# Ash, Who Knew?



## sreilly (May 22, 2018)

So I messed up the 2 pieces of 1" thick maple I needed for my 3-in-1 supports so it was off to the wood yard after getting my broken molar repaired....Couldn't find any 5/4 soft maple and the 6/4 was more than I needed both in width and length so I got a nice piece of 5/4 hard maple which looks great after running it on the jointer as then the planner. Of course after the first pass on the planer I decided it was a good time to replace the cutters (helix head) and used a small brass brush (like a tooth brush) to clean the cylinder from saw dust and debris so the cutters would register properly. Next pass was way nicer. But no surprise there.

No my surprise was when I ran a board of Ash that I had gotten. As I was looking for that maple I needed I came across a pile of Ash. I've heard of it of course but never worked any of it. Wasn't sure but thought it was a hardwood which I confirmed. But what it looked like in the rough wasn't all that impressive but now that I ran the jointer on one side to flatten and one edge I was a bit impressed. But hold the presses....next the planner and man that stuff looks great. I can't wait to come up with a project for this, maybe a cabinet for my hand planes...

First 2 are ash and the second is hard maple. I noticed those circular features in the maple and regardless of the feed direction on the planer it looks like they'll need the scraper.


----------



## DesertRatTom (Jul 3, 2012)

I'm fond of Ash. Nice light wood. Cuts and joins well. That's a particularly pretty chunk.


----------



## Herb Stoops (Aug 28, 2012)

Great wood, and the piece you picked out has supurb grain.
Herb


----------



## Inor (Aug 15, 2019)

I have a great piece of ash sitting in my shop. It is 12/4 thick (rough sawn), about 10 inches wide and 10 feet long. I bought it because it was really cheap - about $30. I have no use in mind for it and frankly, am kind of scared to cut into it for fear of ruining it. I am pretty sure there is some pretty special grain sitting under that rough cut, but... I have never worked ash before.

Oh well, Andy Rooney (the commentator on 60 Minutes in the 70's and 80's) had over 1500 board feet of hardwood stacked in the racks of his shop for no other purpose than to go look at it once in a while. Maybe that is what this is for too?


----------



## Herb Stoops (Aug 28, 2012)

That is funny. Wood is to make things. Do you have the tools to plane and resaw some of it? It is really strong wood, they make BB bats and axe,shovel,hammer handles out of it, Tables and chairs too.

Herb


----------



## Stick486 (Jan 4, 2013)

Inor said:


> I have a great piece of ash sitting in my shop. It is 12/4 thick (rough sawn), about 10 inches wide and 10 feet long. I bought it because it was really cheap - about $30. I have no use in mind for it and frankly, am kind of scared to cut into it for fear of ruining it. I am pretty sure there is some pretty special grain sitting under that rough cut, but... I have never worked ash before.
> 
> Oh well, Andy Rooney (the commentator on 60 Minutes in the 70's and 80's) had over 1500 board feet of hardwood stacked in the racks of his shop for no other purpose than to go look at it once in a while. Maybe that is what this is for too?


treat it like oak..


----------



## hawkeye10 (Jul 28, 2015)

• _RAW DATA_:
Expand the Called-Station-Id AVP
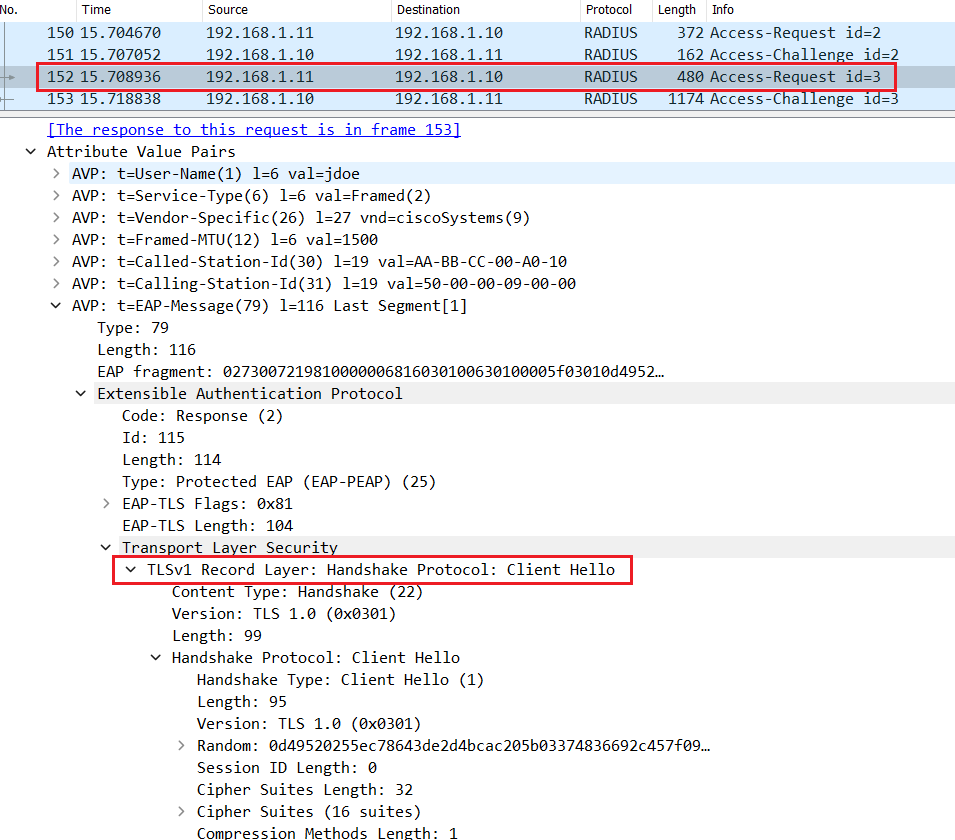Viewport: 955px width, 840px height. (x=57, y=261)
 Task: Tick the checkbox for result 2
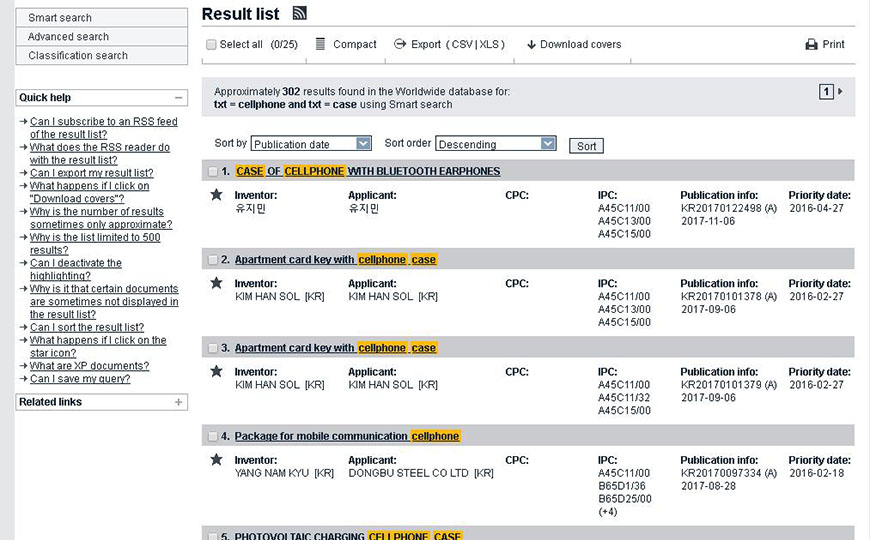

• _SET TASK 1_: From the thread about ash wood, translate this sentence into Spanish: "I bought it because it was really cheap - about $30."
• _SET TASK 2_: Duplicate a stretch of the thread about ash wood: begin at the words that have "No my surprise" and stop after "particularly pretty chunk.".

• _TASK ANSWER 1_: Lo compré porque era muy barato, unos 30 dólares.

• _TASK ANSWER 2_:
No my surprise was when I ran a board of Ash that I had gotten. As I was looking for that maple I needed I came across a pile of Ash. I've heard of it of course but never worked any of it. Wasn't sure but thought it was a hardwood which I confirmed. But what it looked like in the rough wasn't all that impressive but now that I ran the jointer on one side to flatten and one edge I was a bit impressed. But hold the presses....next the planner and man that stuff looks great. I can't wait to come up with a project for this, maybe a cabinet for my hand planes...

First 2 are ash and the second is hard maple. I noticed those circular features in the maple and regardless of the feed direction on the planer it looks like they'll need the scraper.


----------



## DesertRatTom (Jul 3, 2012)

I'm fond of Ash. Nice light wood. Cuts and joins well. That's a particularly pretty chunk.